### What you will do
#1 In the article about Jack White, which software was used to edit Boarding House Reach?
#2 Continue the article about Jack White and Boarding House Reach from the point where it stops.
[Reading text]
Music

Jack White and Copying God

Chris Wheeler

Jack White has made a name for himself as both rock and roll’s agitator and its conscience. Wielding a heavy respect for historic styles and analog recording methods, White has often been accused of being slavish regarding restrictions. The White Stripes, his first band, featured a stripped-down style, minimalist arrangements, and an exclusively tri-color palette. He insists that deadlines, boxes, and good old-fashioned hard work are essential to the creative process. His own hard work—three bands, 14 albums, and one recording label later—seems to have borne this out.

Now, on Boarding House Reach, the 42-year-old seems to be compromising.

In an interview with Rolling Stone, White stated: "This album is the culmination of, like, 'I don't care.' I want it to sound like this. I don't care how it was made." Up until recently, White’s equipment consisted of vintage recording consoles and 8-track tape decks; he primarily chose old instruments to make it harder to achieve the sound he wanted. Not anymore. Boarding House Reach, White’s third solo album, was edited using Pro Tools and features signature guitars from St. Vincent and Van Halen.
[/Reading text]
[Data shown]
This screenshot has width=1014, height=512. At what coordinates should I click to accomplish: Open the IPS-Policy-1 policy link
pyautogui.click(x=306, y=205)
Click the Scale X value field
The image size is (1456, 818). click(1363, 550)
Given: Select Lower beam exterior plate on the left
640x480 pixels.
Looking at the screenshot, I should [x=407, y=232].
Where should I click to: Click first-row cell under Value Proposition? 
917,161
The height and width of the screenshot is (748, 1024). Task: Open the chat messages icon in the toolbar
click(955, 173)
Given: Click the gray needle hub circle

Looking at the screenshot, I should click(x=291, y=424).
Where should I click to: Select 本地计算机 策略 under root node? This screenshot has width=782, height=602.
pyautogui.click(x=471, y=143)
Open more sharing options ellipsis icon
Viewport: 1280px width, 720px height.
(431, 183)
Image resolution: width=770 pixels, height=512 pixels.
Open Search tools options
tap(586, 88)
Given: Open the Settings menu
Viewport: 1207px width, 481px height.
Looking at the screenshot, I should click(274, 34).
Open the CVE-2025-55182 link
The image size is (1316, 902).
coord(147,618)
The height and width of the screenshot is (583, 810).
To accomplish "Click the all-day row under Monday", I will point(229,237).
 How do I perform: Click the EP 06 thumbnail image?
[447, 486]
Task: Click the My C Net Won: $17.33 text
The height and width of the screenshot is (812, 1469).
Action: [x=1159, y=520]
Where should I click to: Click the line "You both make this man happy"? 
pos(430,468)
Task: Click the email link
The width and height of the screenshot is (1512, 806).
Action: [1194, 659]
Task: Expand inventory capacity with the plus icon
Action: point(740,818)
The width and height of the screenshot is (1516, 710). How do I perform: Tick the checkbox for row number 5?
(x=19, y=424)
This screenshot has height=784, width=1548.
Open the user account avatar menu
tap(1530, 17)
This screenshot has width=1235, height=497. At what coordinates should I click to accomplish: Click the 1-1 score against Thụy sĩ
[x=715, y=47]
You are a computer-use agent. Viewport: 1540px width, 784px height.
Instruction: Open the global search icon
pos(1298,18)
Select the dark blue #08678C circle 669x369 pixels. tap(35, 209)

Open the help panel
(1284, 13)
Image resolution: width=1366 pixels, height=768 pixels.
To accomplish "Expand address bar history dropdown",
[/Data shown]
### Outputs in order
#1 Pro Tools

#2
This new approach doesn’t mean that he has abandoned all of his boxes. The primary restriction for Boarding House Reach was to write the songs in his head before he recorded them. Apparently Jack White’s head is full of a lot of sounds we’ve never heard before, because this album is free-wheeling, sprawling, and in some places totally bonkers. Critics could be excused for thinking it is unfocused, but White sounds like he’s having fun trying out all the other colors in the crayon box beyond red, white, and black.

The album is difficult to pin down, like White himself. He covers an incredible array of stylistic ground, from the R&B and gospel tones of “Connected By Love” to klezmer violin in “Abulia and Akrasia” to the folk blues of “What’s Done Is Done.” Of course, White’s garage rock roots can be found scattered throughout the album, especially in “Over and Over and Over,” a song with a hook a la Rage Against the Machine and the rapid-fire delivery of White’s own “Lazaretto.” Spoken word shows up in “Ezmerelda Steals the Show” and “Abulia and Akrasia.” If there’s one style that appears most consistently, it’s funk. White’s collaborators on this album are session artists who typically back up major R&B and hip-hop artists; their skill shines in the freeform “Corporation” and “Get in the Mind Shaft,” to name a few.

Another groove that takes its cues from funk, “Ice Station Zebra,” is central to the album both in location and mindset. Here, White takes a moment to lay out his thoughts on the creative process. The independent streak, as always, stands strong:

“I'm never gonna go where you want me to go, 'cause
I got feelings that you just don't know and you can
Listen up if you want to hear

And if you can't stand it, then [scream track] right here.”

White sounds like he’s having fun trying out all the other colors in the crayon box beyond red, white, and black.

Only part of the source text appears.